FRAMESHOP:FRAMESHOP: U.S. PUTS WALLS AROOUND BAGHDAD NEIGHBORHOODS
The Washington Post has a disturbing story about the latest U.S. tactic to control violence in Baghdad: build walls. Lots of walls. According to the article: The U.S. military is walling off at least 10 of Baghdad's most violent neighborhoods...
The Washington Post has a disturbing story about the latest U.S. tactic to control violence in Baghdad: build walls. Lots of walls.
According to the article:
The U.S. military is walling off at least 10 of Baghdad's most violent neighborhoods and using biometric technology to track some of their residents, creating what officers call "gated communities" in an attempt to carve out oases of safety in this war-ravaged city.

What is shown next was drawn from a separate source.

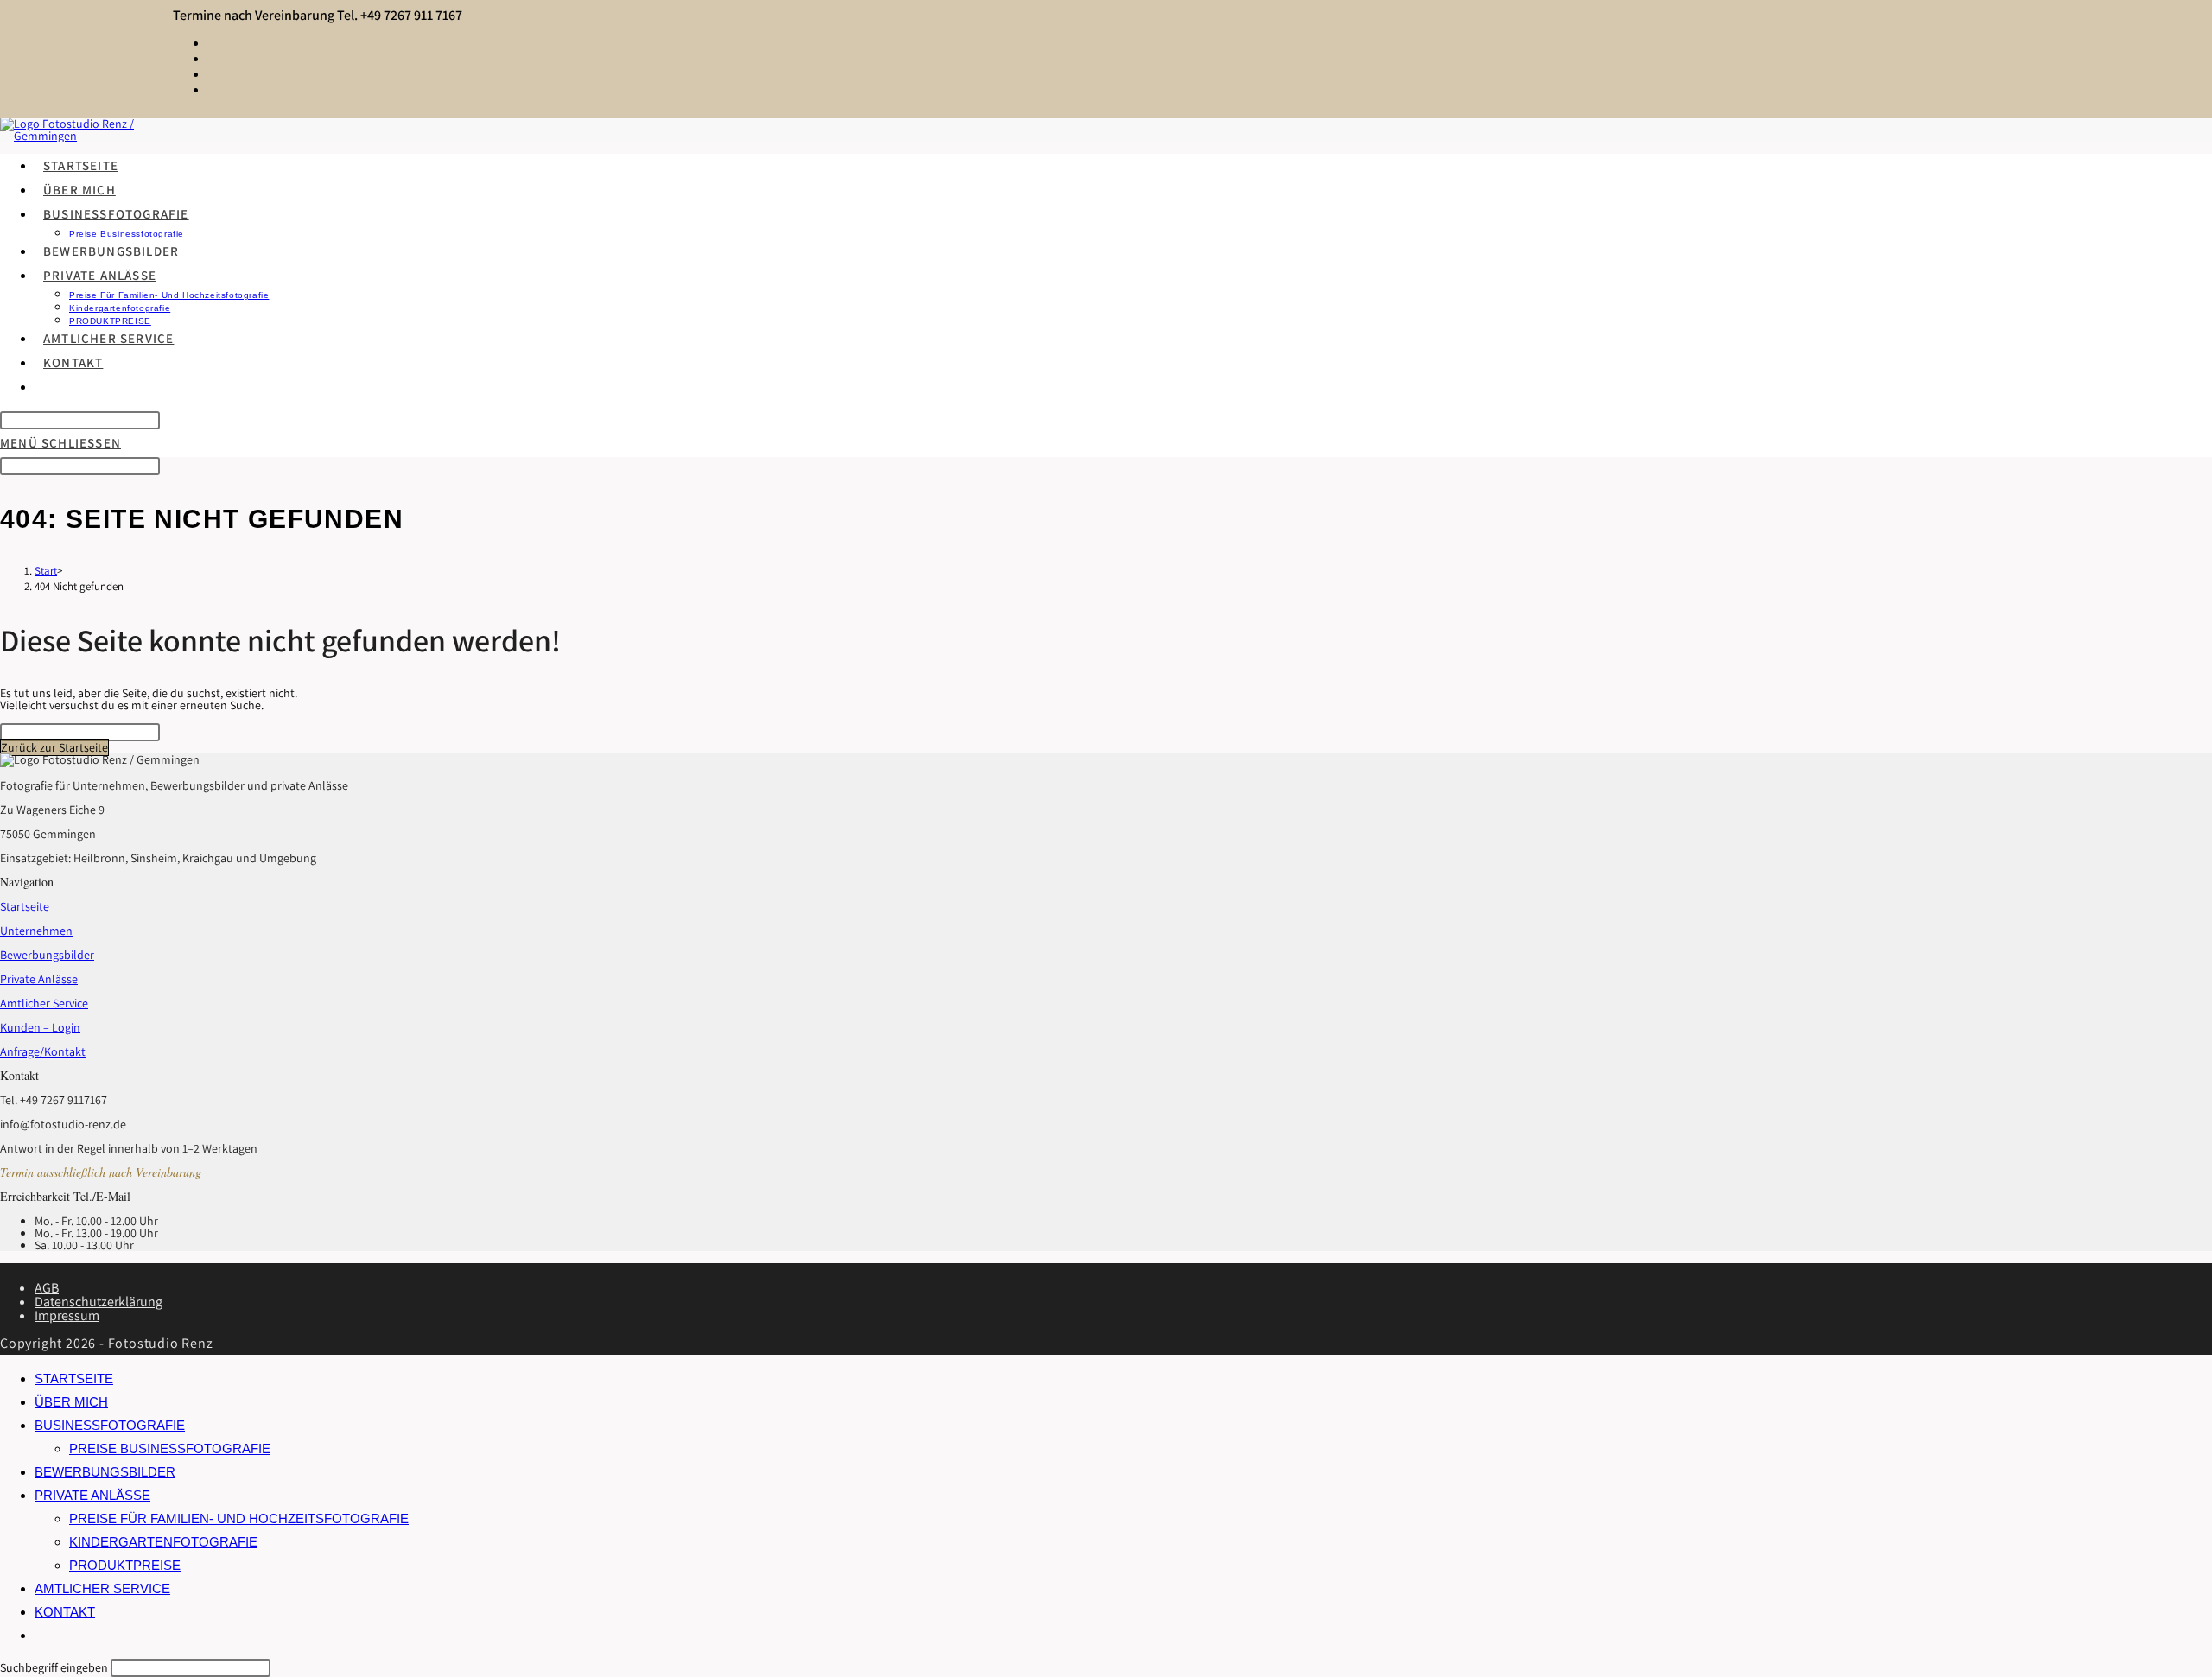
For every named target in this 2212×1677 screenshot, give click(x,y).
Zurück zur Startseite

The plan drew widespread condemnation in Iraq this past week. On Sunday night, Prime Minister Nouri-al Maliki told news services that he would work to halt construction of a wall around the Sunni district of Adhamiyah, which residents said would aggravate sectarian tensions by segregating them from Shiite neighbors. The U.S. military says the walls are meant to protect people, not further divide them in a city that is increasingly a patchwork of sectarian enclaves.
(full story here)
Here we see the U.S. army reverting to the logic that [security] is [a wall]. But are these new walls keeping the bad guys out or trapping good people in what amounts to a large prison?
What concerns people in Baghdad seems to be the radical constraint the new walls will place on their movement. Moving a few hundred yards may become a day long affair.
I suspect these walls will quickly become a symbol of an American occupation gone horribly awry and cannot imagine very many Iraqis viewing these walls as anything but a U.S. act of domination and oppression. Even if the goal of the military is noble--to find a way to stop the violence--the means will backfire, effectively turning Baghdad into an endless series of humiliating checkpoints.